Austrian Femicide — Is This Now Political Christianity?

Does this headline make sense?
Well — at least as much as the term “political Islam.” A term that ultimately criticizes nothing more than the fact that Islam — unlike Christianity — actually has Commandments.

And no: the Ten Commandments are not the Commandments of Christians, given that the first four are openly ignored by trinitarian polytheists. Fear of God, keeping the Sabbath holy, the absolute denial that an earthly being like Jesus is divine? None of that applies.

Is it not absurd to expect someone who fears God to downplay and ignore His commandments?
Does fear automatically turn a believer into a radical?

If even a sack of rice falling over in China is supposed to be part of political Islam, is it then absurd to claim that femicide is part of the “sharia” of the witch burners, of political Christianity?

If even a sack of rice falling over in China is supposed to be part of political Islam, is it then absurd to claim that femicide is part of the “sharia” of the witch burners, of political Christianity? Image: Still from Fritz Lang’s cult film “Metropolis”

Two femicides in Austria within a few days. Two women dead. Two men from their closest environment as suspects. And yet: no major debate about values, no religious general suspicion, no buzzword meant to suddenly explain everything. No talk shows, no special broadcasts, no editorials about a “Christian problem.”

Because while every violent crime committed by a sunni or shiite suspect reflexively triggers the term “political Islam”, the question is conspicuously absent this time:

Is this violence rooted in the spirit of political Christianity?

Of course not — people will say.
And that is precisely where the double standard lies.

Witches, Whores, Property

For centuries, women in Europe were burned, tortured, drowned — legitimized by church, pulpit, and state. Witch hunts were not a historical accident but a system: women who did not obey, did not conform, could not be controlled.

The female body was suspect.
Female autonomy a threat.
Violence morally justified.

No pyres burn today.
Today women suffocate in bedrooms, are buried, hidden, disposed of.
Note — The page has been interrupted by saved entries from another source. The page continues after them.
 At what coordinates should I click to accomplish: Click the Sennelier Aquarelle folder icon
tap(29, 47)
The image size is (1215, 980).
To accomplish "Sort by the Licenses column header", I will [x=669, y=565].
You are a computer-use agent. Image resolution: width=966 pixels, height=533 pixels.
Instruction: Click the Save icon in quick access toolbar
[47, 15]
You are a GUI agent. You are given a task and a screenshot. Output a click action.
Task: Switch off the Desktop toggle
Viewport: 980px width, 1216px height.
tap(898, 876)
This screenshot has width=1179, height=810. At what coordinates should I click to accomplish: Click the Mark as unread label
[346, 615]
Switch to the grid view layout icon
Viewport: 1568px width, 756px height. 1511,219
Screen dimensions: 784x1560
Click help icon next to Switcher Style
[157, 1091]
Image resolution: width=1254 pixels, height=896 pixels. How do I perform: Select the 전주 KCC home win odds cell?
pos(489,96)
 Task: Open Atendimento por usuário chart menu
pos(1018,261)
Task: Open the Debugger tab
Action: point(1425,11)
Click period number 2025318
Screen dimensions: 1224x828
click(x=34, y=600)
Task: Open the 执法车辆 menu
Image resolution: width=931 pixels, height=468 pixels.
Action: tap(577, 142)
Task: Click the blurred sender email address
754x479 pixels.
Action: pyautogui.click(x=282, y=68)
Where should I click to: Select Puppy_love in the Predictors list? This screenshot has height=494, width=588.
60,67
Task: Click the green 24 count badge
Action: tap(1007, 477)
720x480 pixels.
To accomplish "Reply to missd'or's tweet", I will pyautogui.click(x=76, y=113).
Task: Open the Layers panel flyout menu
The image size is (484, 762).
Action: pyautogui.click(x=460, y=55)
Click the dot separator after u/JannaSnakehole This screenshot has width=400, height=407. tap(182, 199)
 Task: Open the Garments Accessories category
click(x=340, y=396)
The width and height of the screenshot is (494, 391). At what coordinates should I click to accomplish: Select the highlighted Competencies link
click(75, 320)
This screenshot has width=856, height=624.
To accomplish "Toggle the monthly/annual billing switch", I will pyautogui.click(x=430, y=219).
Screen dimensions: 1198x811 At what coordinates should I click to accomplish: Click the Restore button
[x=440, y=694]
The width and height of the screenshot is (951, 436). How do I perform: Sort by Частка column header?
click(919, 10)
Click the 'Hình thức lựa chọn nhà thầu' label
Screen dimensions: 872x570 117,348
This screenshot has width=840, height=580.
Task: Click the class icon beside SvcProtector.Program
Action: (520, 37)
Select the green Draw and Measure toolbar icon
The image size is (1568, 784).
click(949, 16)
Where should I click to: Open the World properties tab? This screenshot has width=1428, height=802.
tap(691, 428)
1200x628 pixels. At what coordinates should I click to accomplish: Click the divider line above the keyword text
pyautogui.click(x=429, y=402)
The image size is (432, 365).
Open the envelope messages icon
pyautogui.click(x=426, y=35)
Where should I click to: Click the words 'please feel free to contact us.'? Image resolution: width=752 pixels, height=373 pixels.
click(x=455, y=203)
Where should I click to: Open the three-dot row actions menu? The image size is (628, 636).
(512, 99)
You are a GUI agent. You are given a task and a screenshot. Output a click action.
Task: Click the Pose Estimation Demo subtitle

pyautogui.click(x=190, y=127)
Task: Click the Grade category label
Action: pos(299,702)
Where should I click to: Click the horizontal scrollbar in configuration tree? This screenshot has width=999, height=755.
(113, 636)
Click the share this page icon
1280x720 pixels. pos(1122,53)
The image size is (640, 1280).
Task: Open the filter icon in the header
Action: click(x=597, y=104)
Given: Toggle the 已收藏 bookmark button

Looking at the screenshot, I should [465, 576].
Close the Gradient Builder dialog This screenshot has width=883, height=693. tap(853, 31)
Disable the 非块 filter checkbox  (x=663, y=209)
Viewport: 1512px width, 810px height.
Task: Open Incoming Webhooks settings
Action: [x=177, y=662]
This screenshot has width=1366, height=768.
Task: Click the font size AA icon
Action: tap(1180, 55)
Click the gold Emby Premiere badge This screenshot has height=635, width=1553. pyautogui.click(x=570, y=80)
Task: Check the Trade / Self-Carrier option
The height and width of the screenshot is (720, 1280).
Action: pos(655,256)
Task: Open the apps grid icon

The underlying idea remains the same:
She belongs to me. I decide.

Two Crimes, Two Patterns — One Silence

In the first case, a 34-year-old woman from Styria disappeared; her body was later found in a wooded area. The main suspect is a 30-year-old officer of the elite police unit Cobra — precisely someone who sees himself as a moral authority, an inquisitor. According to investigators, there was personal contact between suspect and victim. Authorities are investigating the killing as intentional.

No extremist network.
No religious radicalization.
No imported worldview.

Just power, control — and a dead woman.

In the second case in Lower Austria, a 47-year-old man is suspected of killing his 36-year-old partner. According to police, he confessed to an acquaintance that he strangled her and hid her body in a cellar. Again: a relationship, a private space, a man deciding that a woman no longer gets to live.

Again, no religious buzzword.
No cultural alarmism.
No political narrative.

Why Is It Never Called “Political Christianity”?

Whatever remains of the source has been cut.